### DOCUMENT EXTRACT
64 books707 followers
William Howard Gass was an American novelist, short story writer, essayist, critic, and former philosophy professor.

Gass was born in Fargo, North Dakota. Soon after his birth, his family moved to Warren, Ohio, where he attended local schools. He has described his childhood as an unhappy one, with an abusive, racist father and a passive, alcoholic mother; critics would later cite his characters as having these same qualities.

He attended Wesleyan University, then served as an Ensign in the Navy during World War II, a period he describes as perhaps the worst of his life. He earned his A.B. in philosophy from Kenyon College in 1947, then his Ph.D. in philosophy from Cornell University in 1954, where he studied under Max Black. His dissertation, "A Philosophical Investigation of Metaphor", was based on his training as a philosopher of language. In graduate school Gass read the work of Gertrude Stein, who influenced his writing experiments.

Gass taught at The College of Wooster, Purdue University, and Washington University in St. Louis, where he was a professor of philosophy (1969 - 1978) and the David May Distinguished University Professor in the Humanities (1979 - 1999). His colleagues there have included the writers Stanley Elkin, Howard Nemerov (1988 Poet Laureate of the United States), and Mona Van Duyn (1992 Poet Laureate). Since 2000, Gass has been the David May Distinguished University Professor Emeritus in the Humanities.

Earning a living for himself and his family from university teaching, Gass began to publish stories that were selected for inclusion in The Best American Short Stories of 1959, 1961, 1962, 1968 and 1980, as well as Two Hundred Years of Great American Short Stories. His first novel, Omensetter's Luck, about life in a small town in Ohio in the 1890s, was published in 1966. Critics praised his linguistic virtuosity, establishing him as an important writer of fiction. In 1968 he published In the Heart of the Heart of the Country, five stories dramatizing the theme of human isolation and the difficulty of love. Three years later Gass wrote Willie Masters' Lonesome Wife, an experimental novella illustrated with photographs and typographical constructs intended to help readers free themselves from the linear conventions of narrative. He has also published several collections of essays, including On Being Blue (1976) and Finding a Form (1996). His latest work of fiction, Cartesian Sonata and Other Novellas, was published in 1998. His work has also appeared in The Best American Essays collections of 1986, 1992, and 2000.

### WORK INSTRUCTION A
In the William Gass biography, what year was his first novel, Omensetter's Luck, published?

### RECORDS PROVIDED
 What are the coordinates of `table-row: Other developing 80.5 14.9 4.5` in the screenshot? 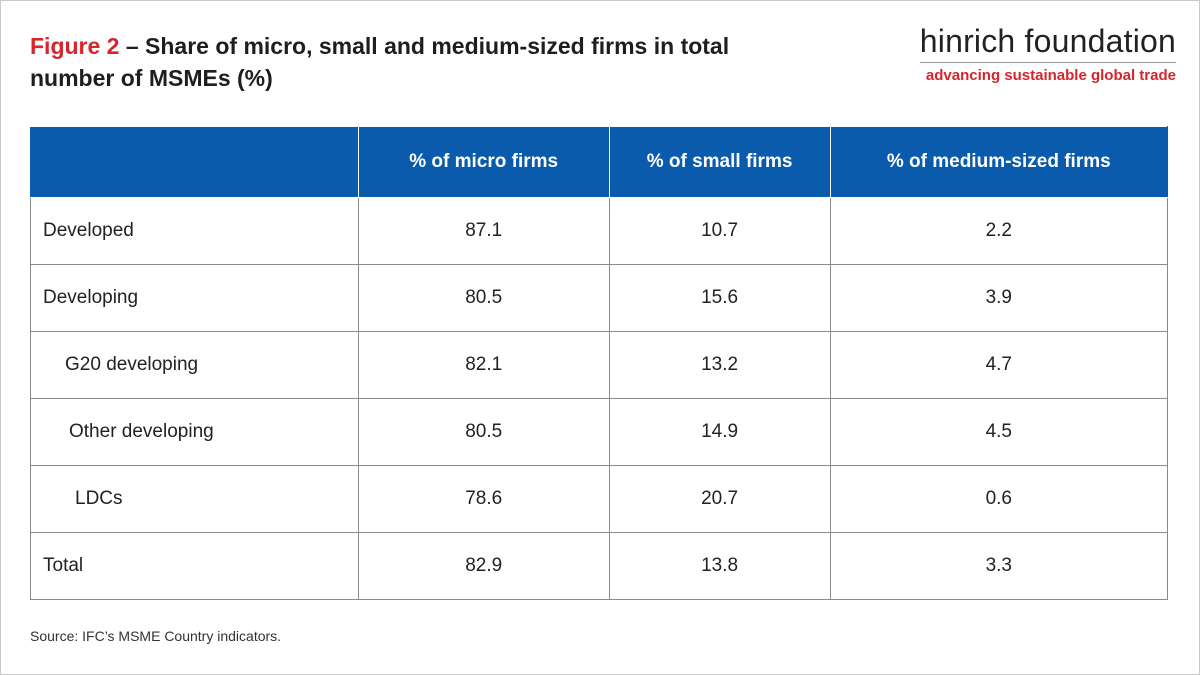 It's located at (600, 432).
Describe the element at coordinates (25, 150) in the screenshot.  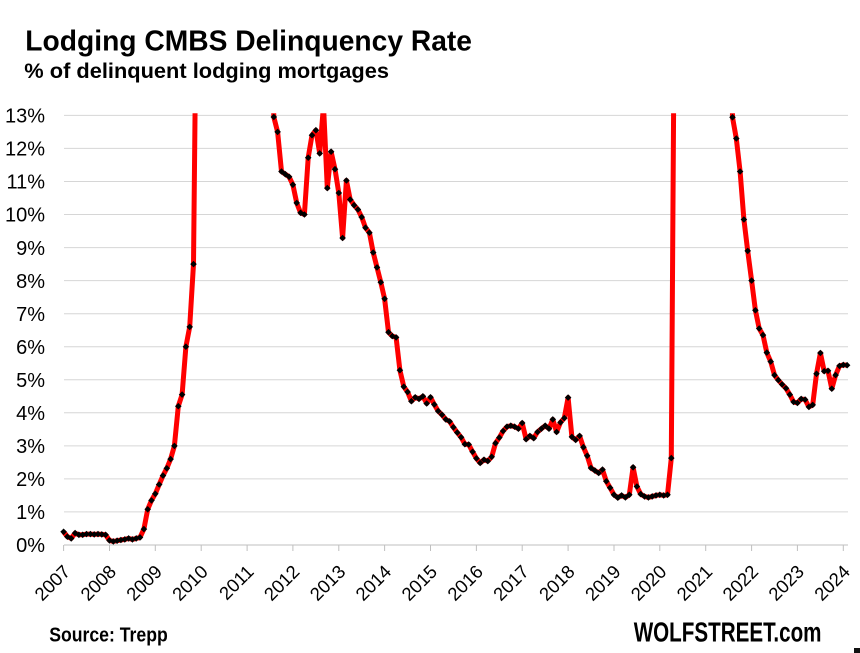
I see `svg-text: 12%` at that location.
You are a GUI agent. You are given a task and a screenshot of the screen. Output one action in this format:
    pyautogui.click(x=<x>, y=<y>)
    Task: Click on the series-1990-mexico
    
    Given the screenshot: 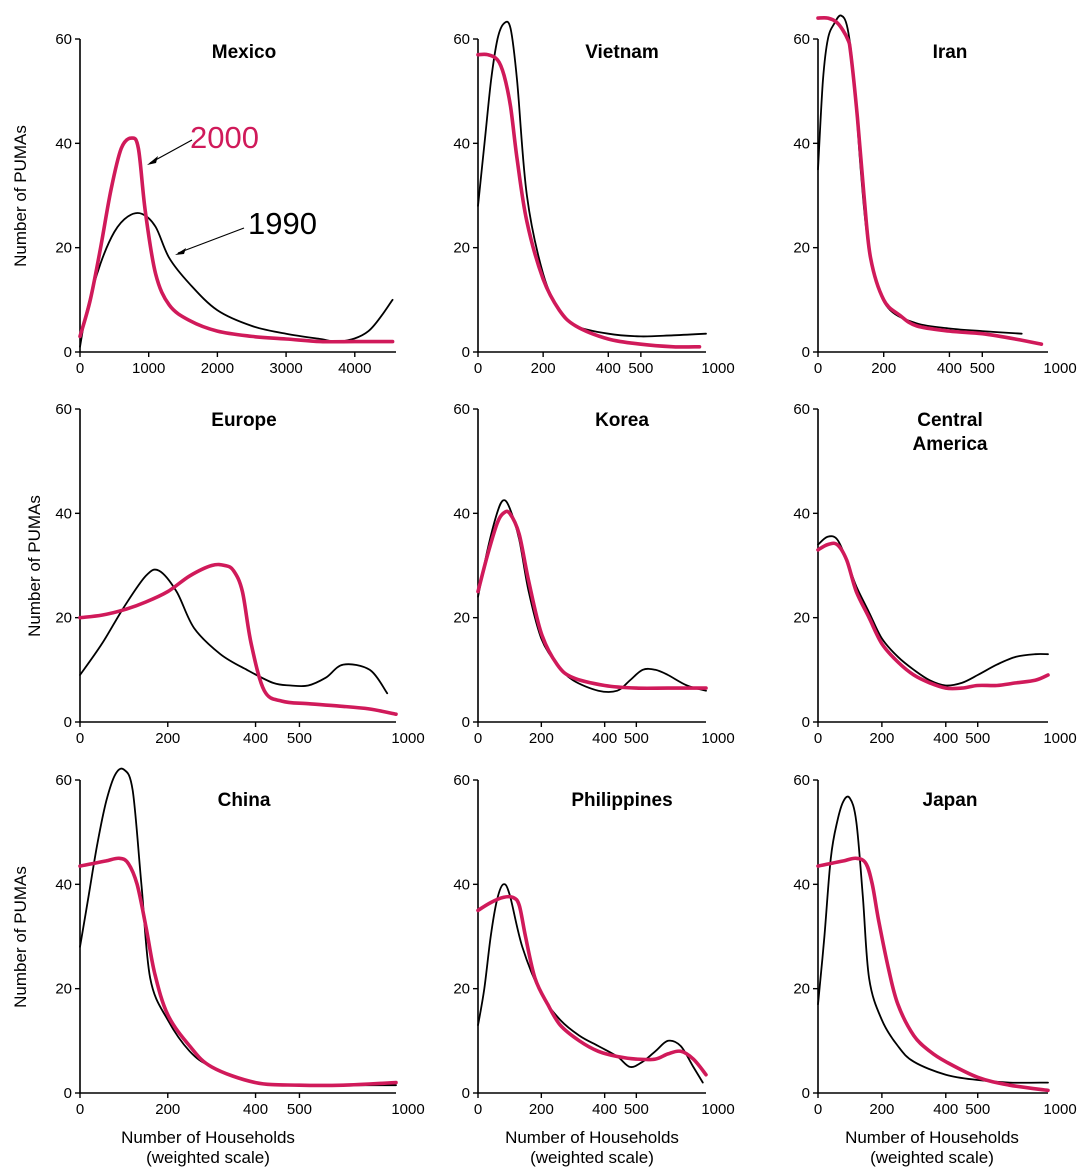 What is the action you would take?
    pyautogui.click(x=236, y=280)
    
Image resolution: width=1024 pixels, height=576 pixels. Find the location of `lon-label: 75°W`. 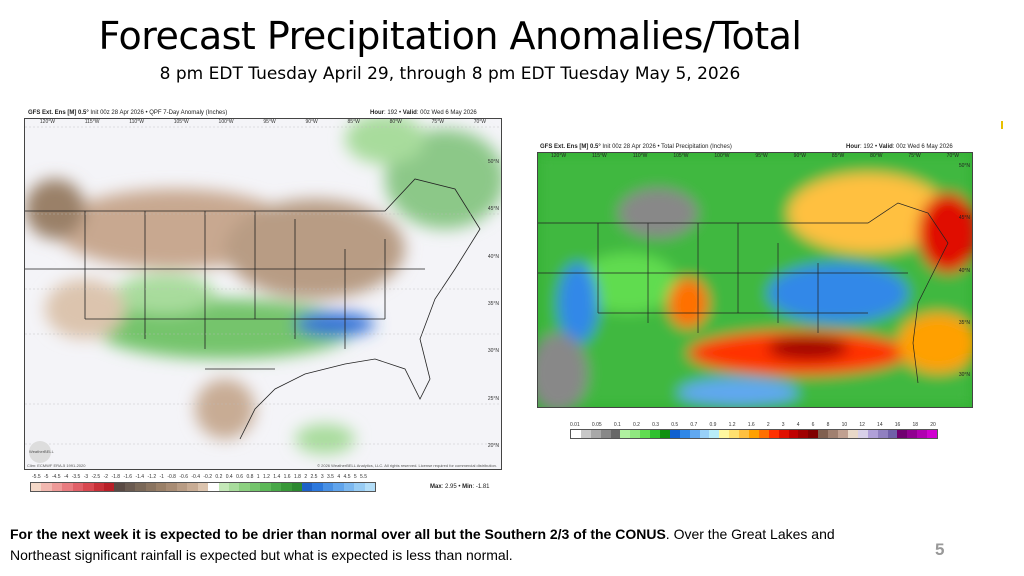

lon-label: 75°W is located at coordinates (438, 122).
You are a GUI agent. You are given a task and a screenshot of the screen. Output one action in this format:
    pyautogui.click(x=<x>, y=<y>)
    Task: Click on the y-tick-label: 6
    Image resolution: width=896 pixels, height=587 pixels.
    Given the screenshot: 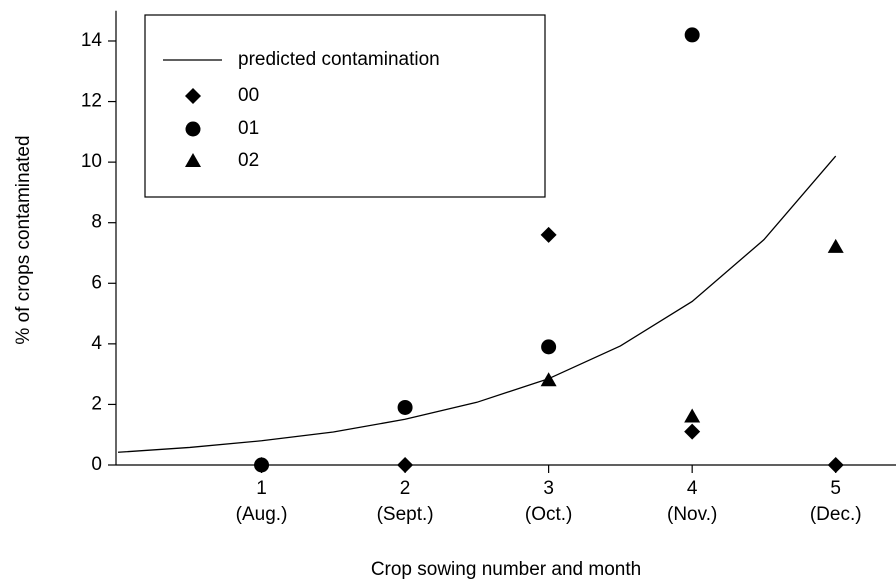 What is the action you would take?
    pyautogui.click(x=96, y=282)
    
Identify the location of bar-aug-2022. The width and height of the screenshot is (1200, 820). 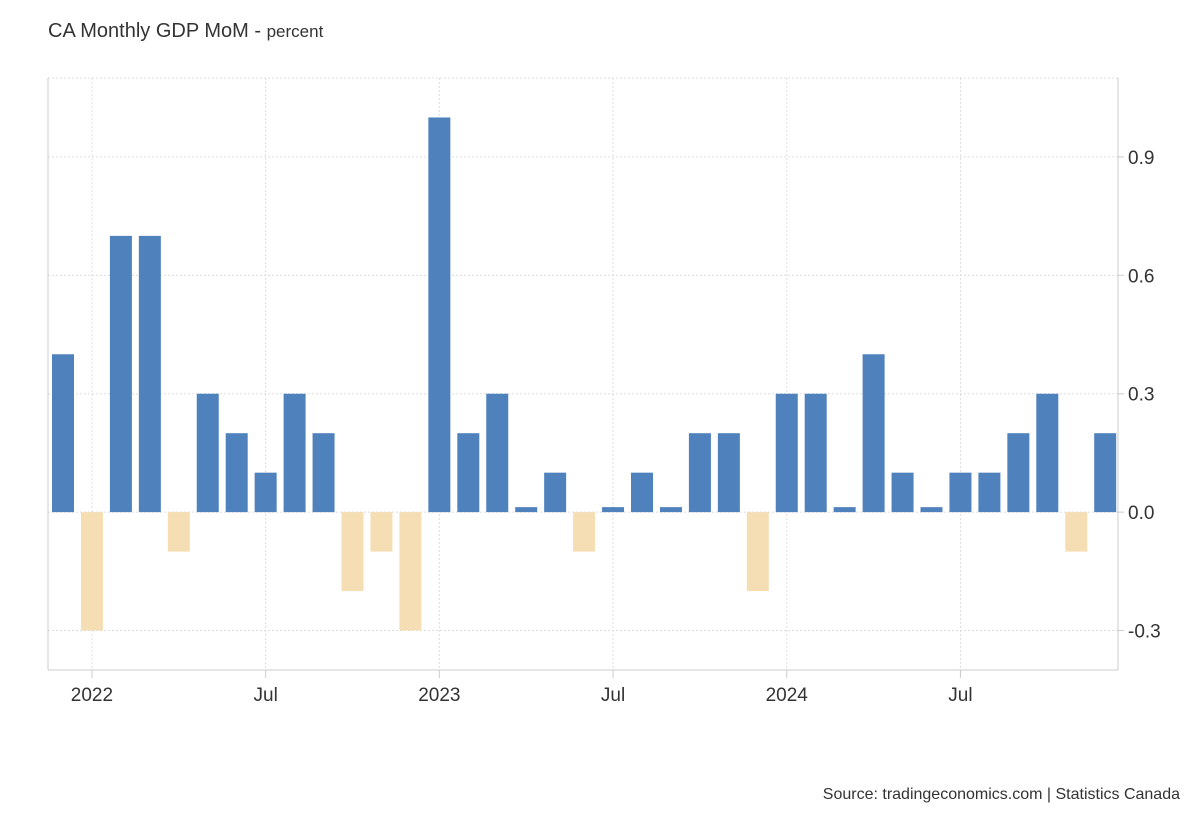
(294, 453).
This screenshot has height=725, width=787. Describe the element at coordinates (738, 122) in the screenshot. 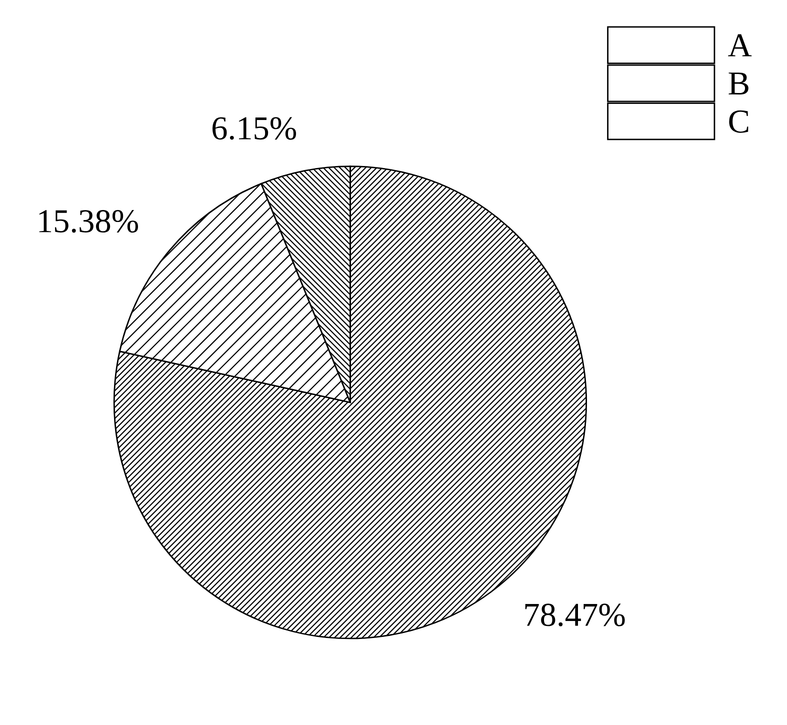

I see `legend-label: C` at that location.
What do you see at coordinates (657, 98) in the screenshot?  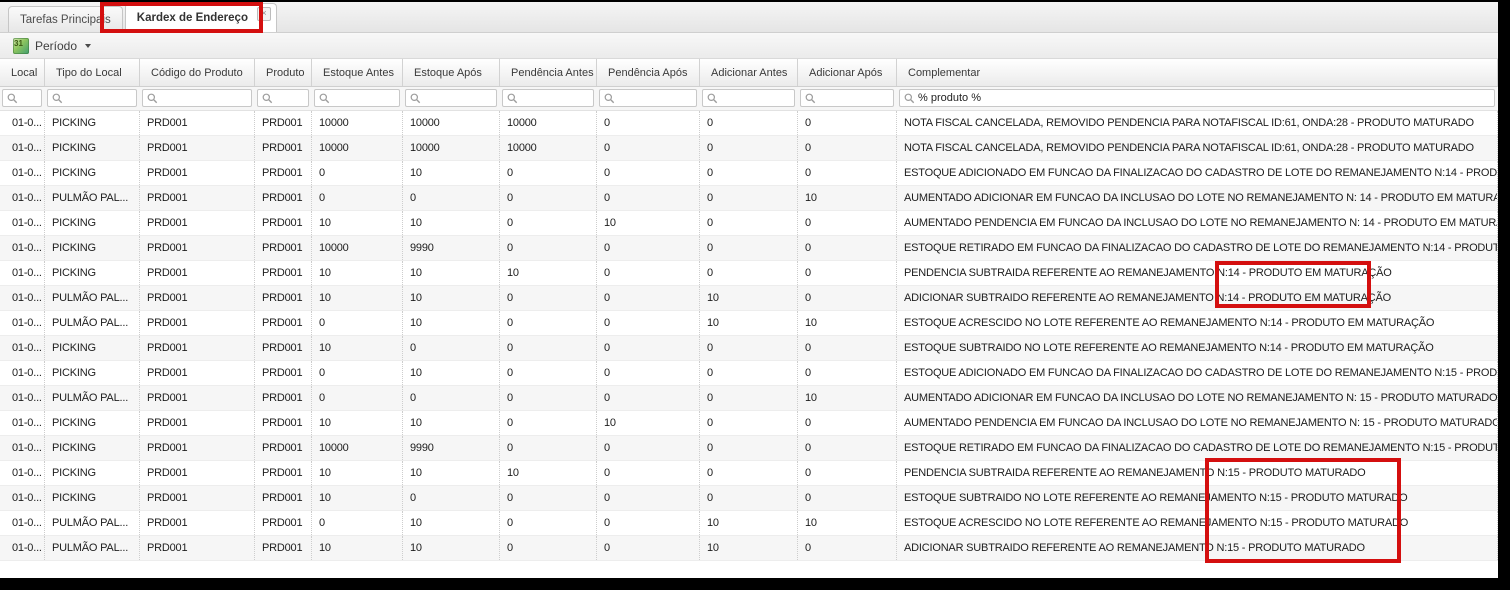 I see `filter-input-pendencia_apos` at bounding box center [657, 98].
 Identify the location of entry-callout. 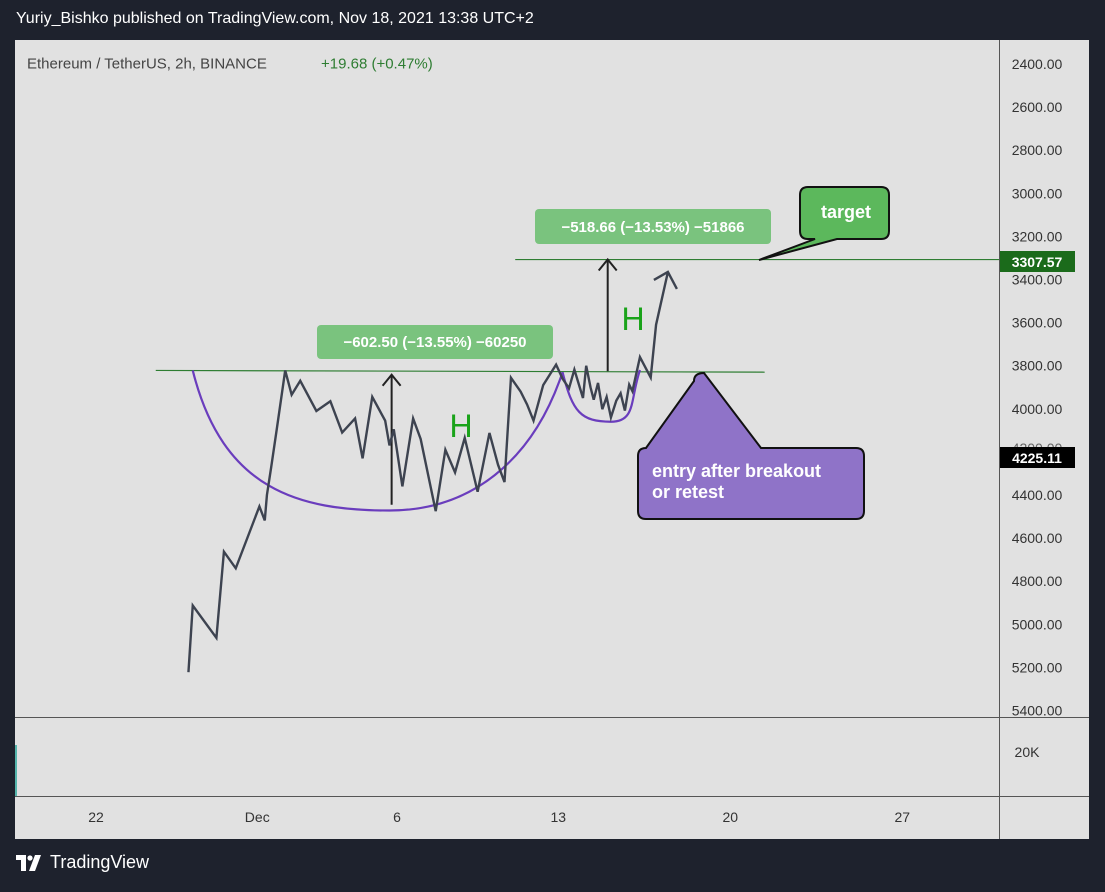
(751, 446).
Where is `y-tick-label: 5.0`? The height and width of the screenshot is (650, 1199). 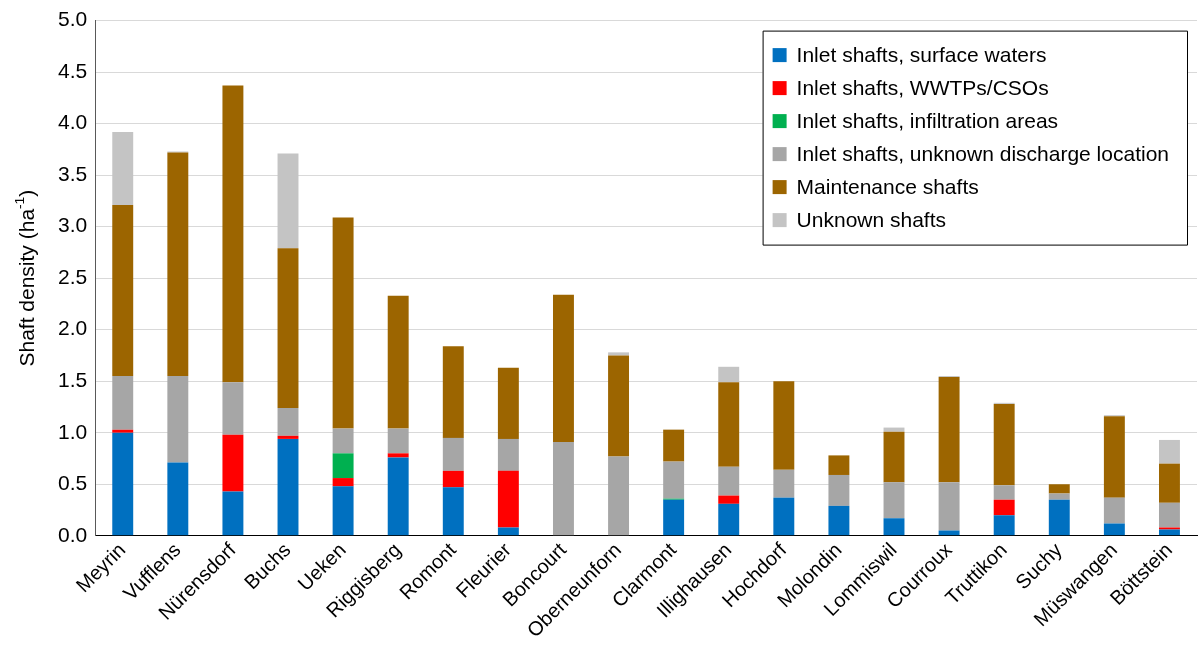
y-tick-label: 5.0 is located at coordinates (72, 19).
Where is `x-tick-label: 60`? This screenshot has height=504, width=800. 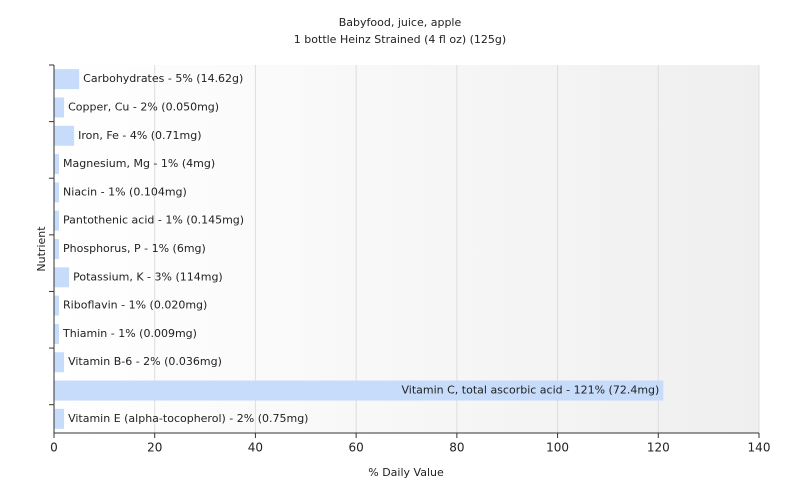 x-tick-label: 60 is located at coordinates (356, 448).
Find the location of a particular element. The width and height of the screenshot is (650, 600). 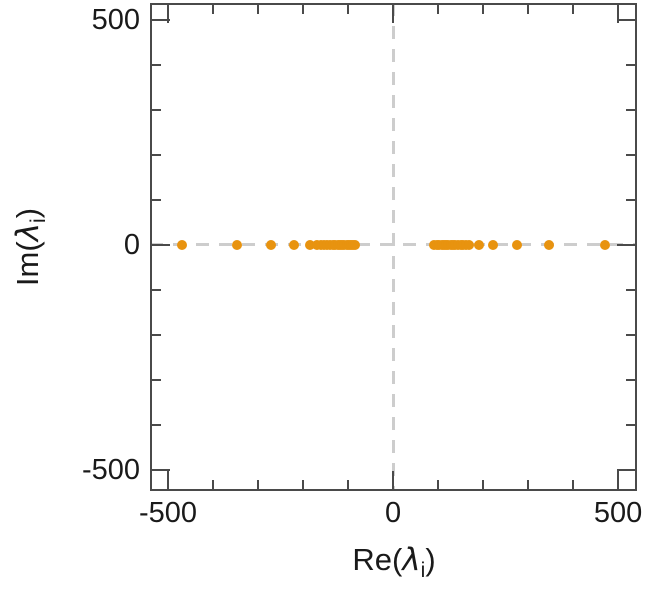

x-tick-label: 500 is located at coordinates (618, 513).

### WORK INSTRUCTION B
Write out the part of the listing that opens with the line containing "Find the location of a" and runs through the end of the listing. Leave the pictures out.

### TASK SOLUTION A
1966

### TASK SOLUTION B
Find the location of a particular element. The width and height of the screenshot is (650, 600). 

x-tick-label: 500 is located at coordinates (618, 513).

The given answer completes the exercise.